● Problem description
Write out the following records line for line, with no changes.

Collection entries
——
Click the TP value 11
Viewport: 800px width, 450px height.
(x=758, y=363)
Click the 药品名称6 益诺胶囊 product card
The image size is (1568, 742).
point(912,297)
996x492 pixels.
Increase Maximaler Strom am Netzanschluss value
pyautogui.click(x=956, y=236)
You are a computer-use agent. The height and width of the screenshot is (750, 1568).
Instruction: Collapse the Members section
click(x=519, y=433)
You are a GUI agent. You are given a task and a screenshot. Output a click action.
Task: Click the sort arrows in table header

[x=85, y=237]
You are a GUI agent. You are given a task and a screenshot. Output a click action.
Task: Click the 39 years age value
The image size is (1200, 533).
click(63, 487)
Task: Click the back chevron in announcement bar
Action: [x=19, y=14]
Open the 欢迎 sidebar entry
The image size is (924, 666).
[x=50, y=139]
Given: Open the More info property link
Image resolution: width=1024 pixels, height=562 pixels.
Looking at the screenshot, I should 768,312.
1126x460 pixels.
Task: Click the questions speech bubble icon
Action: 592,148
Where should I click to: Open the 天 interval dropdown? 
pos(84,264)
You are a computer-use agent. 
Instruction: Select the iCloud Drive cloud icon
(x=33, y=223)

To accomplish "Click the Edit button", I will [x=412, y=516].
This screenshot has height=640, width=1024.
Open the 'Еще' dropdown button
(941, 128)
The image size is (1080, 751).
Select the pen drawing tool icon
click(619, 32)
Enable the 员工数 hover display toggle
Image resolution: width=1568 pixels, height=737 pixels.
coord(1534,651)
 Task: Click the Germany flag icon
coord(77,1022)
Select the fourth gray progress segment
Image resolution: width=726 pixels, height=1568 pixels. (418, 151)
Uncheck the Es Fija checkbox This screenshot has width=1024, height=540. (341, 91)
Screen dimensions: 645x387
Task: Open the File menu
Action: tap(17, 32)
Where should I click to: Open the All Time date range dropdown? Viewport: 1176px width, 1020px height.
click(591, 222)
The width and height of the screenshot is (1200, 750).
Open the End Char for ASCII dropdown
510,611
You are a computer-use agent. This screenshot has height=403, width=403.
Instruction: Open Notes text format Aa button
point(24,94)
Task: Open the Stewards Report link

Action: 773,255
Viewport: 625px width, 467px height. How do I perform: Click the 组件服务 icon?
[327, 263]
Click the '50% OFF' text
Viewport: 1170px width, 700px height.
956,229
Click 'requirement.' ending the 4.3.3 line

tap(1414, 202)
——
● Response to this task
Click the TP value 11
Viewport: 800px width, 450px height.
(x=758, y=363)
Click the 药品名称6 益诺胶囊 product card
The image size is (1568, 742).
point(912,297)
996x492 pixels.
Increase Maximaler Strom am Netzanschluss value
pyautogui.click(x=956, y=236)
You are a computer-use agent. The height and width of the screenshot is (750, 1568).
Instruction: Collapse the Members section
click(x=519, y=433)
You are a GUI agent. You are given a task and a screenshot. Output a click action.
Task: Click the sort arrows in table header

[x=85, y=237]
You are a GUI agent. You are given a task and a screenshot. Output a click action.
Task: Click the 39 years age value
The image size is (1200, 533).
click(63, 487)
Task: Click the back chevron in announcement bar
Action: [x=19, y=14]
Open the 欢迎 sidebar entry
The image size is (924, 666).
[x=50, y=139]
Given: Open the More info property link
Image resolution: width=1024 pixels, height=562 pixels.
Looking at the screenshot, I should 768,312.
1126x460 pixels.
Task: Click the questions speech bubble icon
Action: 592,148
Where should I click to: Open the 天 interval dropdown? 
pos(84,264)
You are a computer-use agent. 
Instruction: Select the iCloud Drive cloud icon
(x=33, y=223)

To accomplish "Click the Edit button", I will [x=412, y=516].
This screenshot has height=640, width=1024.
Open the 'Еще' dropdown button
(941, 128)
The image size is (1080, 751).
Select the pen drawing tool icon
click(619, 32)
Enable the 员工数 hover display toggle
Image resolution: width=1568 pixels, height=737 pixels.
coord(1534,651)
 Task: Click the Germany flag icon
coord(77,1022)
Select the fourth gray progress segment
Image resolution: width=726 pixels, height=1568 pixels. (418, 151)
Uncheck the Es Fija checkbox This screenshot has width=1024, height=540. (341, 91)
Screen dimensions: 645x387
Task: Open the File menu
Action: tap(17, 32)
Where should I click to: Open the All Time date range dropdown? Viewport: 1176px width, 1020px height.
click(591, 222)
The width and height of the screenshot is (1200, 750).
Open the End Char for ASCII dropdown
510,611
You are a computer-use agent. This screenshot has height=403, width=403.
Instruction: Open Notes text format Aa button
point(24,94)
Task: Open the Stewards Report link

Action: 773,255
Viewport: 625px width, 467px height. How do I perform: Click the 组件服务 icon?
[327, 263]
Click the '50% OFF' text
Viewport: 1170px width, 700px height.
956,229
Click 'requirement.' ending the 4.3.3 line

tap(1414, 202)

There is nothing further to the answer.